### Your instructions
Reproduce the part of the material that opens with the line containing "coordinates (176, 253)." and closes with the line containing "coordinates (359, 690).", both lines included, keeping every character unchanged.

### Dataset excerpts
__________
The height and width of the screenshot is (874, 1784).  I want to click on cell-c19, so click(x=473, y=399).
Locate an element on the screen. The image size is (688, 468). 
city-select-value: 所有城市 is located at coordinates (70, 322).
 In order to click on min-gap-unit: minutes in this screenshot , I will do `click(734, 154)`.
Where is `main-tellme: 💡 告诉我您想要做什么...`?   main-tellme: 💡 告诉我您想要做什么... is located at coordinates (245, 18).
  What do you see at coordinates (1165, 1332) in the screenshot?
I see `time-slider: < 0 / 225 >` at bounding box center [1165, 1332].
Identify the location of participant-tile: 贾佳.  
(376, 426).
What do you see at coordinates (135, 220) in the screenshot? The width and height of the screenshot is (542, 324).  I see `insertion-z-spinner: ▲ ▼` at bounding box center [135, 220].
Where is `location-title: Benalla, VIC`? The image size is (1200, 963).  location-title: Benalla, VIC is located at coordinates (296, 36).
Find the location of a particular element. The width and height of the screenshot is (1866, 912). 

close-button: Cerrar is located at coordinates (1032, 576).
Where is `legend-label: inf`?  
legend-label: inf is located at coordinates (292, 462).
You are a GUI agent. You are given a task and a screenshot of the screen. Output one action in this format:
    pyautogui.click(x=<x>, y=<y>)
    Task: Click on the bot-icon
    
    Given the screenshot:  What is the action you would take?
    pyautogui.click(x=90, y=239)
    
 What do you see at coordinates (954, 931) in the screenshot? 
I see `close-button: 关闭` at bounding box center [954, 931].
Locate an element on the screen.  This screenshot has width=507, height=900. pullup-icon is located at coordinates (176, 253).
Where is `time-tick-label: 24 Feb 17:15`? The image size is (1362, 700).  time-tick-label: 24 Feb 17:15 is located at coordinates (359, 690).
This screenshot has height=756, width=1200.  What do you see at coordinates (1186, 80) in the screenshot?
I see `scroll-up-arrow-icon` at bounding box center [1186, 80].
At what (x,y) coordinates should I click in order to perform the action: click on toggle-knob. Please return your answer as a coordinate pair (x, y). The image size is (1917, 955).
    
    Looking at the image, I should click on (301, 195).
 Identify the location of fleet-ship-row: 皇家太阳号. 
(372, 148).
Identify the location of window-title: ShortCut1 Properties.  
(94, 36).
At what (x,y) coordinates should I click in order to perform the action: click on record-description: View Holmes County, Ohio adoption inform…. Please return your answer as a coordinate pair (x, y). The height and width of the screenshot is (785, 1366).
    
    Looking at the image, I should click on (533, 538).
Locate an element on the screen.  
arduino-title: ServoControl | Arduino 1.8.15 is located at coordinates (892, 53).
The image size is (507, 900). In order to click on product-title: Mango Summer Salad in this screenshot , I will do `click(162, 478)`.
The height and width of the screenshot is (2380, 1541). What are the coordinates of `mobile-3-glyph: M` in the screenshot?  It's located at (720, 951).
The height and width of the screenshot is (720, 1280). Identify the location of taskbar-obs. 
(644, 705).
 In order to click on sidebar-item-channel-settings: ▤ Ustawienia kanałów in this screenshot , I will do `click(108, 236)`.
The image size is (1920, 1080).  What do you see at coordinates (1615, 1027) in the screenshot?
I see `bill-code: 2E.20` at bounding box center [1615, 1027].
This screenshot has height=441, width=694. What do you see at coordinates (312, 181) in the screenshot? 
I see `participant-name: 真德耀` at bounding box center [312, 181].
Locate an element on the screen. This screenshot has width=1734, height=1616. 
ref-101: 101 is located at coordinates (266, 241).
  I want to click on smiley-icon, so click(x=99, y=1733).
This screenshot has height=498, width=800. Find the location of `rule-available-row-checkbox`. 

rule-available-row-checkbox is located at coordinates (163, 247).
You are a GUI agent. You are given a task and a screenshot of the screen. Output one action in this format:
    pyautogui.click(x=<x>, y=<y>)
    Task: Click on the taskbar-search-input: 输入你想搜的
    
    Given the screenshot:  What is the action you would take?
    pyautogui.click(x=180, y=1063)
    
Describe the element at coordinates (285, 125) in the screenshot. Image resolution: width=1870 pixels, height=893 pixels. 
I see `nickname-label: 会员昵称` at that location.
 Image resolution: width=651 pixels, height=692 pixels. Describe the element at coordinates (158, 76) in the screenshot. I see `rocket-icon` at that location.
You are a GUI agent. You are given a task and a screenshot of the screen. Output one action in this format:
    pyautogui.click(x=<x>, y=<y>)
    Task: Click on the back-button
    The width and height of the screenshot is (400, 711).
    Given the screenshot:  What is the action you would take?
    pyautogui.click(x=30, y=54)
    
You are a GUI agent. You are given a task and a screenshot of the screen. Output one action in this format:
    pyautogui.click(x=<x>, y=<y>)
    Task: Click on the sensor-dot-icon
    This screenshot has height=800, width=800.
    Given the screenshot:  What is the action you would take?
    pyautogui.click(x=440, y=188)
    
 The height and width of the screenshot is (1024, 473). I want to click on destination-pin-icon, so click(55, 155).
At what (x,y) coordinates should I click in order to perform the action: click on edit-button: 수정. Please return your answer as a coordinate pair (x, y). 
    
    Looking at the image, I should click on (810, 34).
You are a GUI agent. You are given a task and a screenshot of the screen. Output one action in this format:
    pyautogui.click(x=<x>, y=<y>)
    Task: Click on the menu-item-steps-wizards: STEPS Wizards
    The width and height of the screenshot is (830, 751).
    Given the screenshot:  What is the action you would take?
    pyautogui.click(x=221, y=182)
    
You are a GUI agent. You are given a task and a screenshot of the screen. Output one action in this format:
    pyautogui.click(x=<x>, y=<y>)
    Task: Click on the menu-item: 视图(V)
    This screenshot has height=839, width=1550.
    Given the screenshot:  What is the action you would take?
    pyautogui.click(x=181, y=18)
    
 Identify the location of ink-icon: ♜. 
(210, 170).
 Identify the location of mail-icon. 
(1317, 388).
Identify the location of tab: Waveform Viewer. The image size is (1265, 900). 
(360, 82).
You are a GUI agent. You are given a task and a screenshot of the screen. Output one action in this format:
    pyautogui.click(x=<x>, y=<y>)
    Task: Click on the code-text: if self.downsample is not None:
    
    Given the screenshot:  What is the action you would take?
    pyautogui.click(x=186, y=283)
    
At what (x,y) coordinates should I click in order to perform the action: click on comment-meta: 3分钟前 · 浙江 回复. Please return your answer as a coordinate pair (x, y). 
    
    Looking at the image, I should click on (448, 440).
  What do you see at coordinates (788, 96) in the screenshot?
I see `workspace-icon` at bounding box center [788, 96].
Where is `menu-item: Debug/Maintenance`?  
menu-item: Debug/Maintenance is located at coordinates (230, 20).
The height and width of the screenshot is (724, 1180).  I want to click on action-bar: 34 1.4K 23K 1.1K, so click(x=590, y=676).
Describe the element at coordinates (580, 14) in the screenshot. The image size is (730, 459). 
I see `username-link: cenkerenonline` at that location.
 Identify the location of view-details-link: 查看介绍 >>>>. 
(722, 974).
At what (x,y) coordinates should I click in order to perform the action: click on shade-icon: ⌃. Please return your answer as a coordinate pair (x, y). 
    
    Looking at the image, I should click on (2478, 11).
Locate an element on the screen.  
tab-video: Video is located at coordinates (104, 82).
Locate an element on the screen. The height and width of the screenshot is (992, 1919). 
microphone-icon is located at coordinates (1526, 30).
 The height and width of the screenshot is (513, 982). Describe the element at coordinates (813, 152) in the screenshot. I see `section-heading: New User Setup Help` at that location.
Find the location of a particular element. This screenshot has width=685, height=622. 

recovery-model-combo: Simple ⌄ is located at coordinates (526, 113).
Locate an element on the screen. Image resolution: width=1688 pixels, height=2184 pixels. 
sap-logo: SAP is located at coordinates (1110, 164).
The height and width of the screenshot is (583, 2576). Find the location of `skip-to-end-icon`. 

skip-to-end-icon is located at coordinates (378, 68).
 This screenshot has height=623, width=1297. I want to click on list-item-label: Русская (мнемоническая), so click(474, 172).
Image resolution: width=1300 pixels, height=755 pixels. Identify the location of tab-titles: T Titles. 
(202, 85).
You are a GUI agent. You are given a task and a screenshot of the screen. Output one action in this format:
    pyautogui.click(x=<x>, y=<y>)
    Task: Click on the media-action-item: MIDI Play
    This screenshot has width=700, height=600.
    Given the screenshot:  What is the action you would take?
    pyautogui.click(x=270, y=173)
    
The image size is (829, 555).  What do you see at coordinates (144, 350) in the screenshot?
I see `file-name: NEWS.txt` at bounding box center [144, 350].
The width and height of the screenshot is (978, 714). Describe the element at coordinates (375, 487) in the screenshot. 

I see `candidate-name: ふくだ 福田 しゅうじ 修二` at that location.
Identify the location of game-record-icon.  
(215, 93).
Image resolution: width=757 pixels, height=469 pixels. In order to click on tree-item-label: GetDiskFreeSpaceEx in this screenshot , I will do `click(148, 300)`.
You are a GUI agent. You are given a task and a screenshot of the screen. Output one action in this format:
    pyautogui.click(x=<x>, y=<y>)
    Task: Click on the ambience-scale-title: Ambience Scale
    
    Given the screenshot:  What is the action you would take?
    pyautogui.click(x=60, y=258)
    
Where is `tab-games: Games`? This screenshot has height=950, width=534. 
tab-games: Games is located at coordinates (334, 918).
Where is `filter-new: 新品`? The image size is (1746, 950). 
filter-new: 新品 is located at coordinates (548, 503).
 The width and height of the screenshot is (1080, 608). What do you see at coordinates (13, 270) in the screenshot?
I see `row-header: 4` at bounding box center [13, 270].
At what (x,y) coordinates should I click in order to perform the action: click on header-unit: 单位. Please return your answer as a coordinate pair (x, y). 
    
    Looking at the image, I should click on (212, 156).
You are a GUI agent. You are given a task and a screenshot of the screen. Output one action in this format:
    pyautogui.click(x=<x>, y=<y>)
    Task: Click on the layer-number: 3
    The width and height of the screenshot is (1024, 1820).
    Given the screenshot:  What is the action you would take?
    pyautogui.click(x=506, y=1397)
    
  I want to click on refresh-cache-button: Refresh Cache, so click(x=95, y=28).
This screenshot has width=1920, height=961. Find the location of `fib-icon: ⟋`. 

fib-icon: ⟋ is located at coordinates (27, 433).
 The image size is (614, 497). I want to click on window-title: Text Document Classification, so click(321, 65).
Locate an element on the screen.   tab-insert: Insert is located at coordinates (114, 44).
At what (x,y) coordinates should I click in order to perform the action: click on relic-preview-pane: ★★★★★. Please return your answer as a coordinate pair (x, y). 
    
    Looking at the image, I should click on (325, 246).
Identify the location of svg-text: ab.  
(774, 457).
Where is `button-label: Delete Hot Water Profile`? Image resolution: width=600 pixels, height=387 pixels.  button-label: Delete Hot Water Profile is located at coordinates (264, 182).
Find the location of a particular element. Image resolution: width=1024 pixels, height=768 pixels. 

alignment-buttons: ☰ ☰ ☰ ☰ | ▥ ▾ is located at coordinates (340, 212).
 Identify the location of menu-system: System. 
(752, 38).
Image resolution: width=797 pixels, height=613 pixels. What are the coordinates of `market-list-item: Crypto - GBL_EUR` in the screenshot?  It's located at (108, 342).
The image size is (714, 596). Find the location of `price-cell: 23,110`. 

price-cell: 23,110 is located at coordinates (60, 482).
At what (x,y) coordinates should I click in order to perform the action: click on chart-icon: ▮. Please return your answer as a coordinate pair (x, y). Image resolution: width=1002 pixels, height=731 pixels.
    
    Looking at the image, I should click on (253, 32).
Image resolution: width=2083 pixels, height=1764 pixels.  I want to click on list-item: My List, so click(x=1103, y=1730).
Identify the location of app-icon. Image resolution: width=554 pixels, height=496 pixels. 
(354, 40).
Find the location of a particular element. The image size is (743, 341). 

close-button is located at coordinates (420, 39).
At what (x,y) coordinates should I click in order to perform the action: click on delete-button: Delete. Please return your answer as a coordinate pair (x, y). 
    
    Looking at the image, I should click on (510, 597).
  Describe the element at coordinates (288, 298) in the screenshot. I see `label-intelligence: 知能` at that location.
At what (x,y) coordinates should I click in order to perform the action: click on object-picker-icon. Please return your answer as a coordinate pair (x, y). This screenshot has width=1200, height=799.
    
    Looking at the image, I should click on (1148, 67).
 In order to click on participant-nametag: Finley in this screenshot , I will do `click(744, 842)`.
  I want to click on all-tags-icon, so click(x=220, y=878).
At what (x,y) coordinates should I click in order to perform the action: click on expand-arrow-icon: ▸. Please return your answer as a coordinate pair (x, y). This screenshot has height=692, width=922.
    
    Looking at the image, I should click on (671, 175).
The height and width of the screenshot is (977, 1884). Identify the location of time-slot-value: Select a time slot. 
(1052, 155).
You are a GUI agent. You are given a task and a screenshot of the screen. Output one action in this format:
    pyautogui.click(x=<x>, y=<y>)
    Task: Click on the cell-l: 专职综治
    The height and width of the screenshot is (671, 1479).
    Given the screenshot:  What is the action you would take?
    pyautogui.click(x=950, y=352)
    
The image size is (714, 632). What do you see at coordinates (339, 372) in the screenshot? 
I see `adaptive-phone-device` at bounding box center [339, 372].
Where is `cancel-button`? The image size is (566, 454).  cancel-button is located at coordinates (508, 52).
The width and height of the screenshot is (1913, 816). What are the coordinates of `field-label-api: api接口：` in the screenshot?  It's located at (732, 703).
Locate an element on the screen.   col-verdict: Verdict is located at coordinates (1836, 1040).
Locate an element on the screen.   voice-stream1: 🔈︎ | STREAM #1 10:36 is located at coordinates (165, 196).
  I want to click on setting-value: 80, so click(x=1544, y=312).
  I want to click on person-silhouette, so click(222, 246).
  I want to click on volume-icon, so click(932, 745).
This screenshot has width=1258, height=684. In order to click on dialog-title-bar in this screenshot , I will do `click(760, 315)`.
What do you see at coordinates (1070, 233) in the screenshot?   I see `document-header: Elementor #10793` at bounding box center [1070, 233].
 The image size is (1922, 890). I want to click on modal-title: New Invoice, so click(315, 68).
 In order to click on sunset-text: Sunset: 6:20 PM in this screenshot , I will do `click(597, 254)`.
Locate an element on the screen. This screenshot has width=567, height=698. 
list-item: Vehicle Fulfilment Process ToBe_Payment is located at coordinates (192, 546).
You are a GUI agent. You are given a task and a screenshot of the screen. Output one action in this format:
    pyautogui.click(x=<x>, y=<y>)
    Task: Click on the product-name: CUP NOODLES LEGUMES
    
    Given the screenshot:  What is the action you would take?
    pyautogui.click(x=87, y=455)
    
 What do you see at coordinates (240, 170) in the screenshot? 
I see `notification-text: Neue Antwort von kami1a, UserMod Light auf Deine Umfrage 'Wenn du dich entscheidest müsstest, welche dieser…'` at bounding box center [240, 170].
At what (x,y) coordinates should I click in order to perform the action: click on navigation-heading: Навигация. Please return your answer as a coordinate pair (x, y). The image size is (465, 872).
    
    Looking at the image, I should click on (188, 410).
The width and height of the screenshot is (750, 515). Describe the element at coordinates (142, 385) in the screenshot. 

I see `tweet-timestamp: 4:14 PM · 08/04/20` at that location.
__________
### Answer for this exercise
Locate an element on the screen.  This screenshot has width=507, height=900. pullup-icon is located at coordinates (176, 253).
Where is `time-tick-label: 24 Feb 17:15`? The image size is (1362, 700).  time-tick-label: 24 Feb 17:15 is located at coordinates (359, 690).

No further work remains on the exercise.